Mahkemece, ilamında belirtilen gerekçelerle, davanın kabulüne karar verilmiştir.
Hükmün, davalı Kurum vekili tarafından temyiz edilmesi üzerine, temyiz isteğinin süresinde olduğu anlaşıldıktan ve Tetkik Hâkimi ... tarafından düzenlenen raporla dosyadaki kâğıtlar okunduktan sonra işin gereği düşünüldü ve aşağıdaki karar tespit edildi.

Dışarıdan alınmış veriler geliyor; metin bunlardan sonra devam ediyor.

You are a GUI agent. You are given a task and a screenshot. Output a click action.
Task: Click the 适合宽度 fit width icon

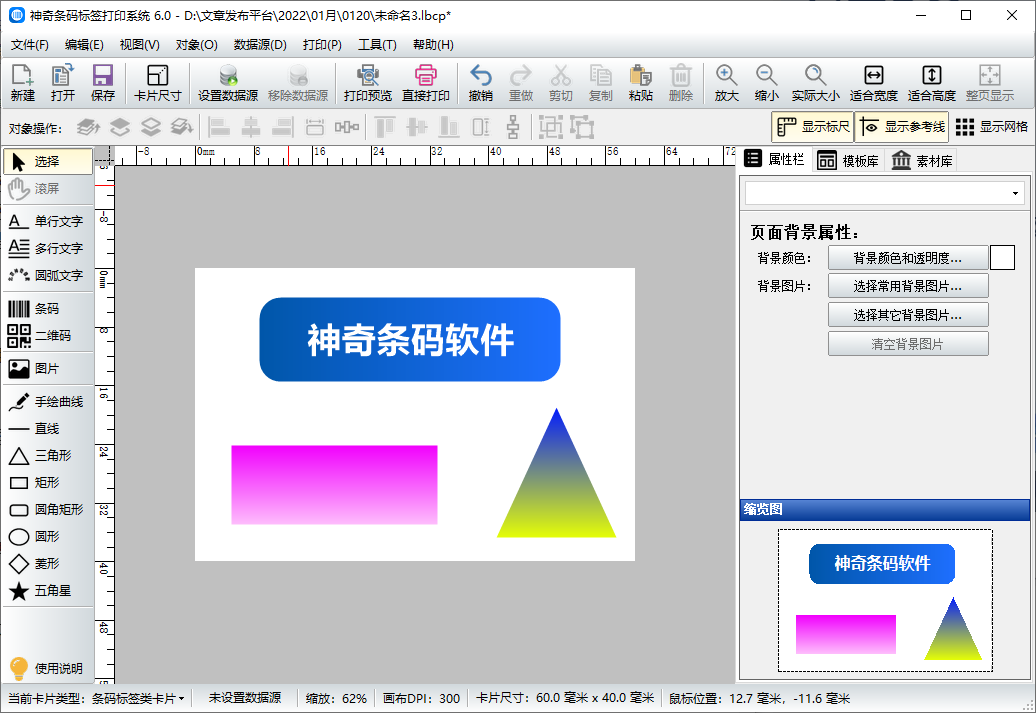[873, 84]
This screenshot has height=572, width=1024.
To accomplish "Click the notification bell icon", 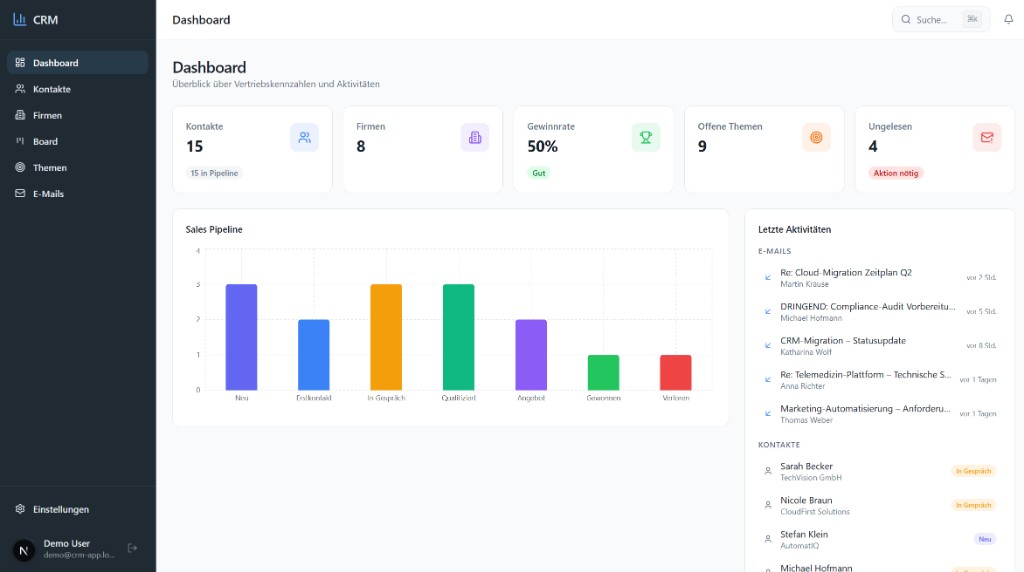I will [x=1008, y=19].
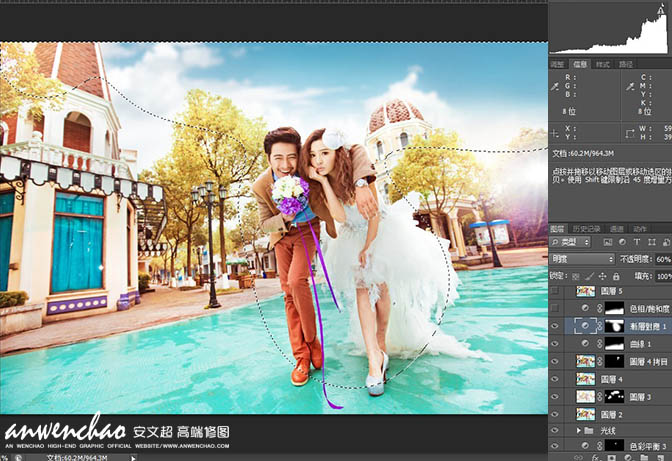Filter layers by pixel image type
The height and width of the screenshot is (461, 672).
608,242
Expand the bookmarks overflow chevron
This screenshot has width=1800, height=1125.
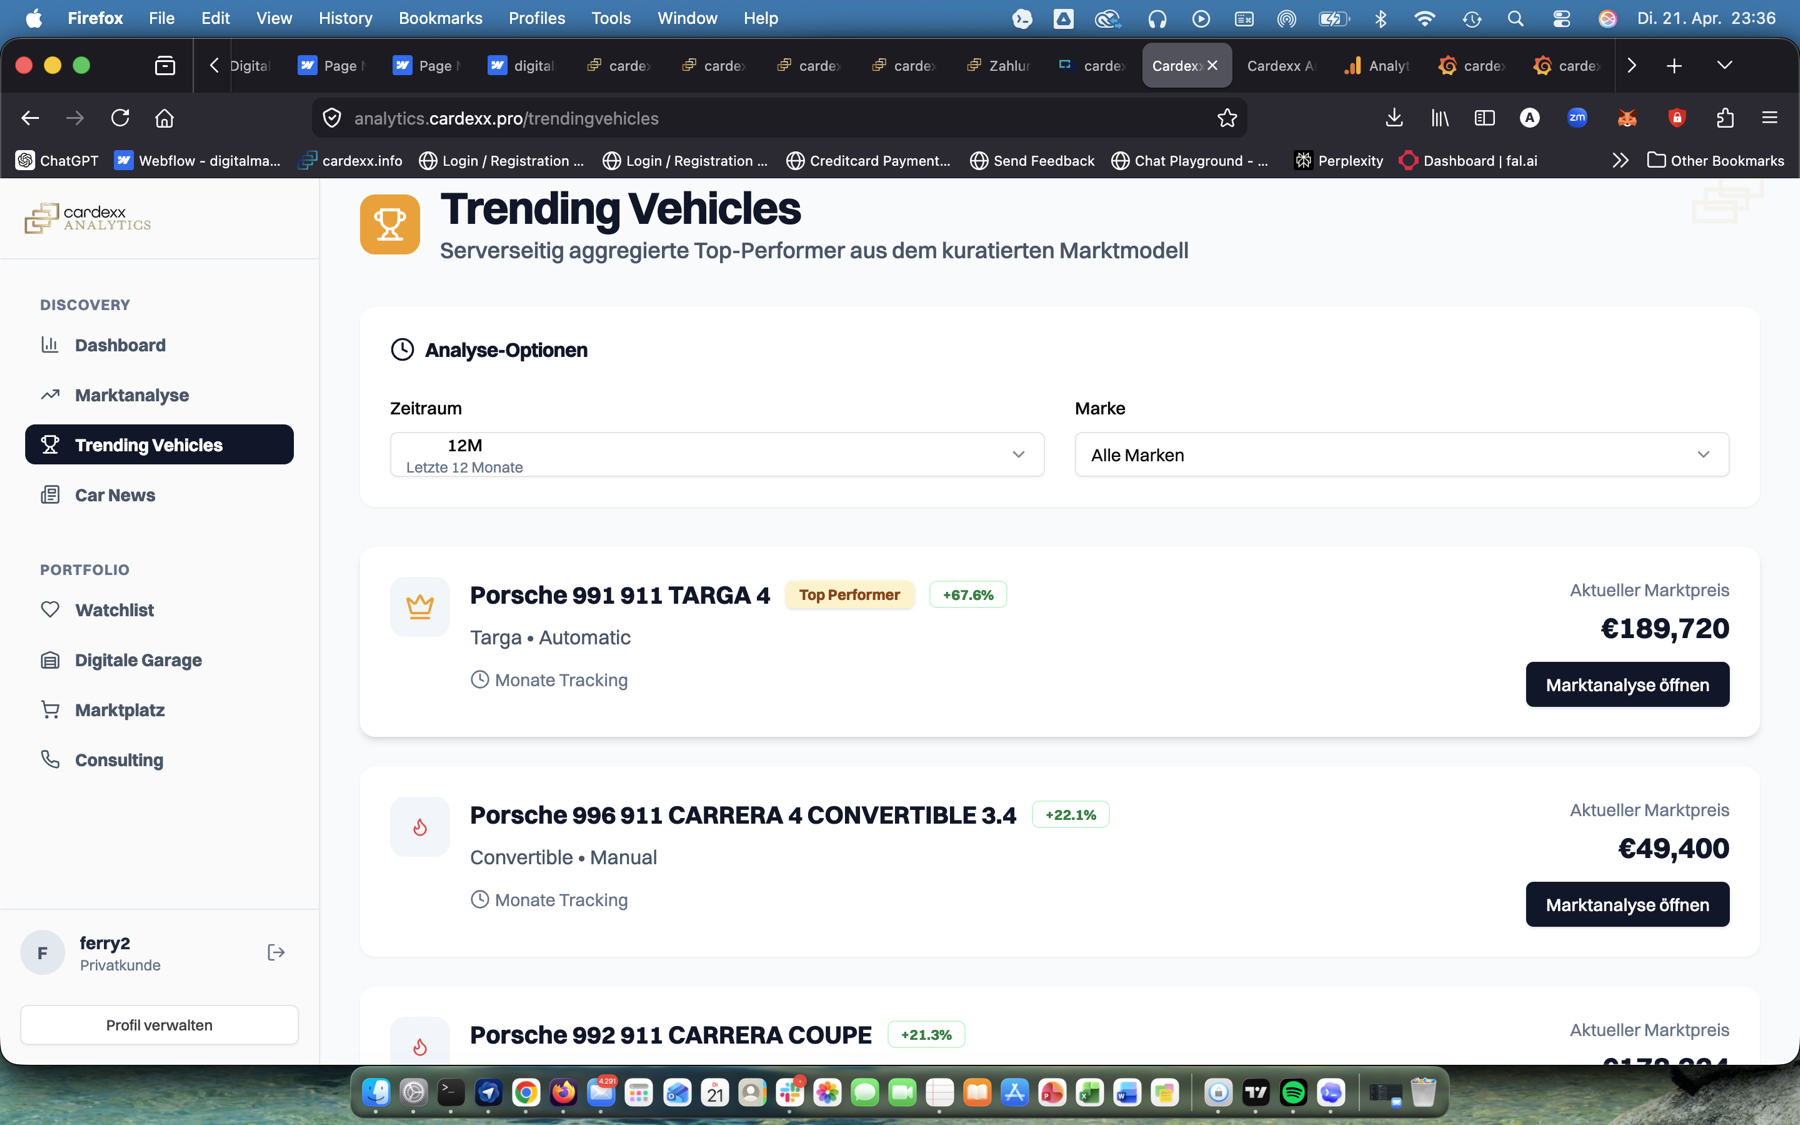1619,160
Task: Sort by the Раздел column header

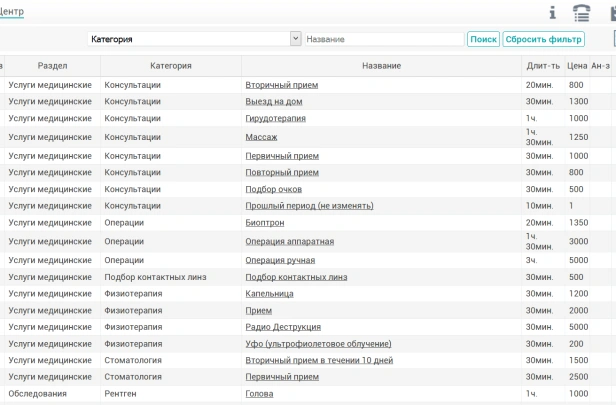Action: (52, 66)
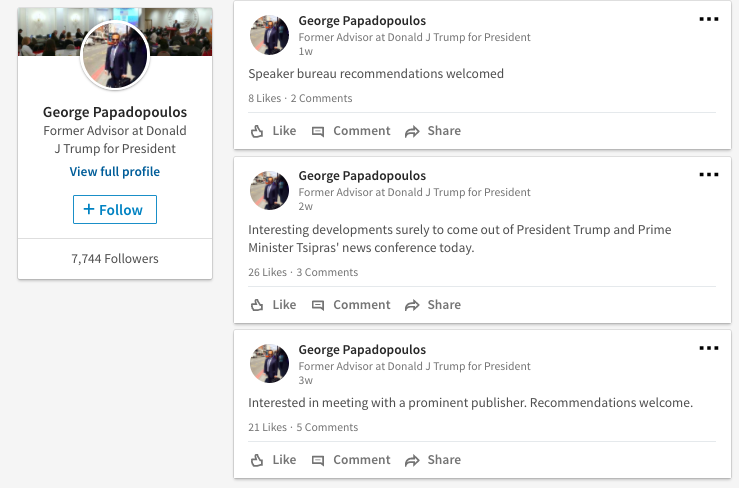
Task: Comment on the prominent publisher post
Action: click(x=351, y=460)
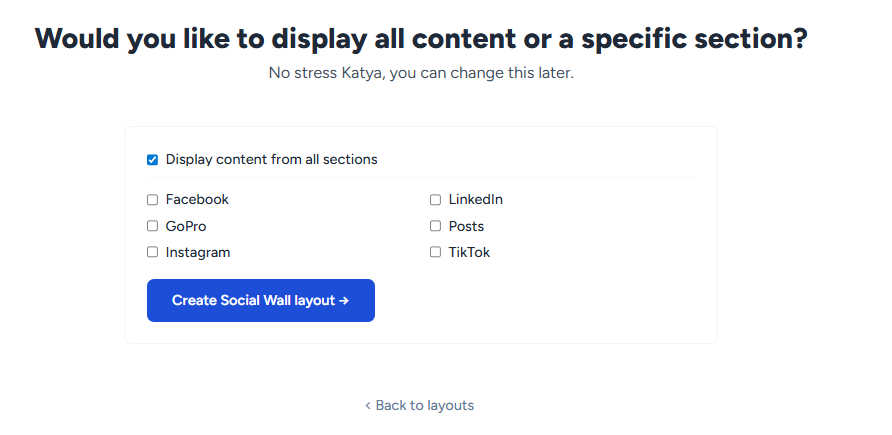This screenshot has width=892, height=435.
Task: Click the 'No stress Katya' subtitle text
Action: tap(421, 74)
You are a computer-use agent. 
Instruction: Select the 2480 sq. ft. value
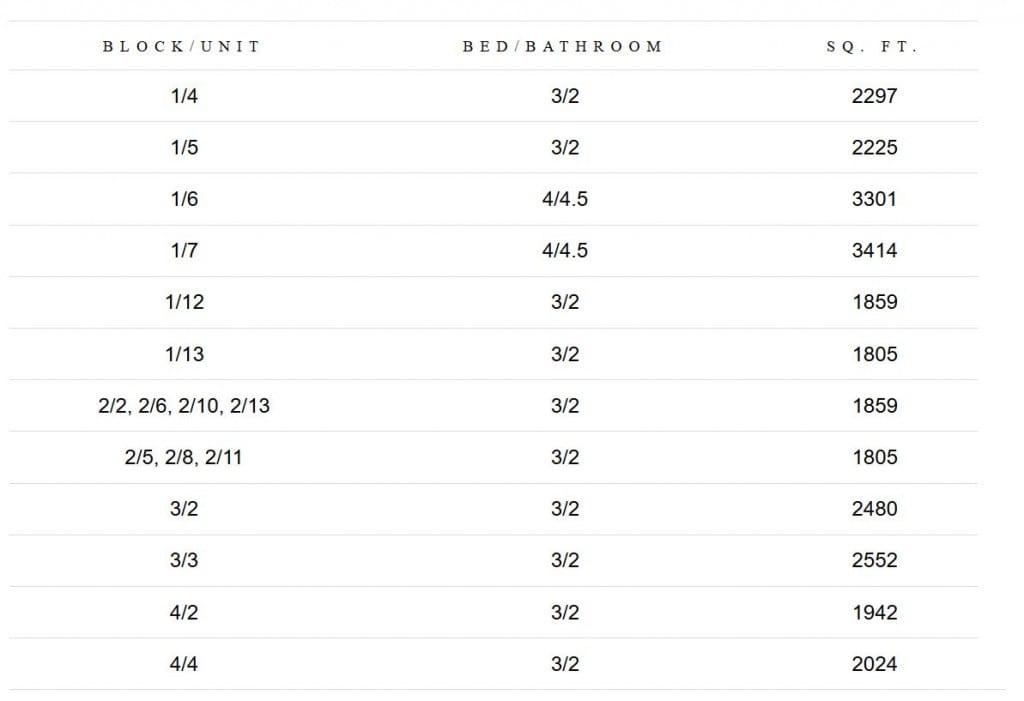click(x=874, y=509)
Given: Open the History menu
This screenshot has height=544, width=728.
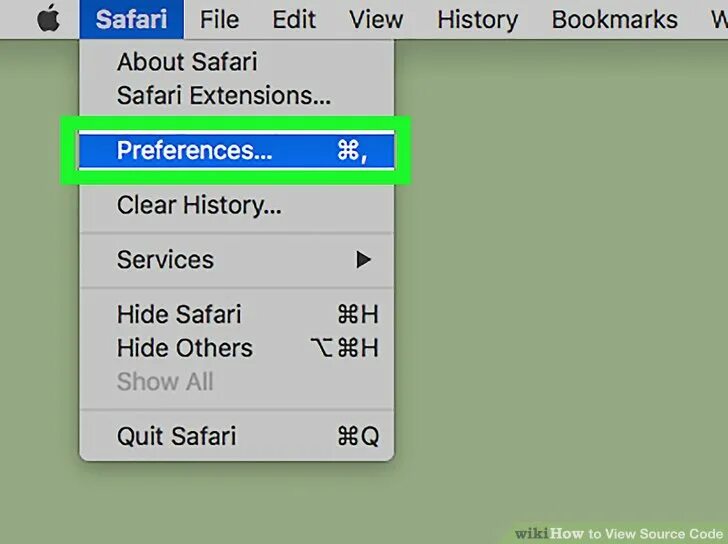Looking at the screenshot, I should [477, 19].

Dava dosyası incelendiğinde, davalı ..., ... Belediye Encümeni"nin 22.12.2011 Tarih ve 611 sayılı kararına dayanılarak 5510 sayılı Yasa kapsamında 2011/12 dönemine ilişkin idari para cezası içerikli ödeme emrinin dava dışı ... -...-... adlı kişiler adına düzenlendiği, 16.04.2015 tarihinde ... "nin eşi ... tebliğ edildiği, davacı tarafından ilgili Encümen kararının iptali için idari yargı yolunda iptal davası açıldığı, ... 2. İdare Mahkemesi tarafından dava konusu işlemin iptaline ilişkin verilen hükmün 21.11.2013 tarihinde kesinleştiği, 24.04.2015 tarihinde ise işbu davanın açıldığı, mahkemece davacının ad ve soyadını içeren ödeme emrinin olmadığı, tebligat alındısında da davacının ad ve soyadının bulunmadığı belirtilmek suretiyle, davanın kabulüne karar verildiği anlaşılmış ise de, söz konusu hüküm yanılgılı değerlendirmeye dayalıdır.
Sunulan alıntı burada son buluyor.